PROBLEM TO SOLVE: Repeat the data below in full and exactly.

DATA EXTRACTS:
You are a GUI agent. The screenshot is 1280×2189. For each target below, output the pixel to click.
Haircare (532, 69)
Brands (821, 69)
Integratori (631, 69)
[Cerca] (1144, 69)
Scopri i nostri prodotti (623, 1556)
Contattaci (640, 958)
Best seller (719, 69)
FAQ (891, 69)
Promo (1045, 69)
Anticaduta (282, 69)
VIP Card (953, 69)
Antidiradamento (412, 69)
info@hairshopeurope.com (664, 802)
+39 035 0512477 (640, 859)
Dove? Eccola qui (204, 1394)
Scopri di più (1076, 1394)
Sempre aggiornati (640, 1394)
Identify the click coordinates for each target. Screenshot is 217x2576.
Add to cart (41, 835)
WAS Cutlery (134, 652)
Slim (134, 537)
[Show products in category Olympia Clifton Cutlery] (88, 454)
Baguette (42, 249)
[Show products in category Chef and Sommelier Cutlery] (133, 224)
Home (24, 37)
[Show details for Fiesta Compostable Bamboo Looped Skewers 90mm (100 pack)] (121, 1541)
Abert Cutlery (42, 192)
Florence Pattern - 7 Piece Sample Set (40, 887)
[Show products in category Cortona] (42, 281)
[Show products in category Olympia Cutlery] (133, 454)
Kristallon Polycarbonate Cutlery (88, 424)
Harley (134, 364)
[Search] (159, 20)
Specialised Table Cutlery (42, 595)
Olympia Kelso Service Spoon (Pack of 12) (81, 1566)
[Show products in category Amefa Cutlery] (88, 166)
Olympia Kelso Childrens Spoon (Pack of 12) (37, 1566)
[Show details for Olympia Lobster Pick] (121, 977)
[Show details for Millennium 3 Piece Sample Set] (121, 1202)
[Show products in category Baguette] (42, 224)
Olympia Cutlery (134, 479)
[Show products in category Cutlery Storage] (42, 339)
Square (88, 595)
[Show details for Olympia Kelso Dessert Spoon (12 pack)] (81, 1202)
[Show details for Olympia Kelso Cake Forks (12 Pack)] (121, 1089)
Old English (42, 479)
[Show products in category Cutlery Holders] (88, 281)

PROBLEM SOLUTION:
You are a GUI agent. The screenshot is 1280×2189. For each target below, output the pixel to click.
Haircare (532, 69)
Brands (821, 69)
Integratori (631, 69)
[Cerca] (1144, 69)
Scopri i nostri prodotti (623, 1556)
Contattaci (640, 958)
Best seller (719, 69)
FAQ (891, 69)
Promo (1045, 69)
Anticaduta (282, 69)
VIP Card (953, 69)
Antidiradamento (412, 69)
info@hairshopeurope.com (664, 802)
+39 035 0512477 (640, 859)
Dove? Eccola qui (204, 1394)
Scopri di più (1076, 1394)
Sempre aggiornati (640, 1394)
Identify the click coordinates for each target. Screenshot is 217x2576.
Add to cart (41, 835)
WAS Cutlery (134, 652)
Slim (134, 537)
[Show products in category Olympia Clifton Cutlery] (88, 454)
Baguette (42, 249)
[Show products in category Chef and Sommelier Cutlery] (133, 224)
Home (24, 37)
[Show details for Fiesta Compostable Bamboo Looped Skewers 90mm (100 pack)] (121, 1541)
Abert Cutlery (42, 192)
Florence Pattern - 7 Piece Sample Set (40, 887)
[Show products in category Cortona] (42, 281)
[Show products in category Olympia Cutlery] (133, 454)
Kristallon Polycarbonate Cutlery (88, 424)
Harley (134, 364)
[Search] (159, 20)
Specialised Table Cutlery (42, 595)
Olympia Kelso Service Spoon (Pack of 12) (81, 1566)
[Show products in category Amefa Cutlery] (88, 166)
Olympia Kelso Childrens Spoon (Pack of 12) (37, 1566)
[Show details for Olympia Lobster Pick] (121, 977)
[Show details for Millennium 3 Piece Sample Set] (121, 1202)
[Show products in category Baguette] (42, 224)
Olympia Cutlery (134, 479)
[Show products in category Cutlery Storage] (42, 339)
Square (88, 595)
[Show details for Olympia Kelso Dessert Spoon (12 pack)] (81, 1202)
[Show details for Olympia Kelso Cake Forks (12 Pack)] (121, 1089)
Old English (42, 479)
[Show products in category Cutlery Holders] (88, 281)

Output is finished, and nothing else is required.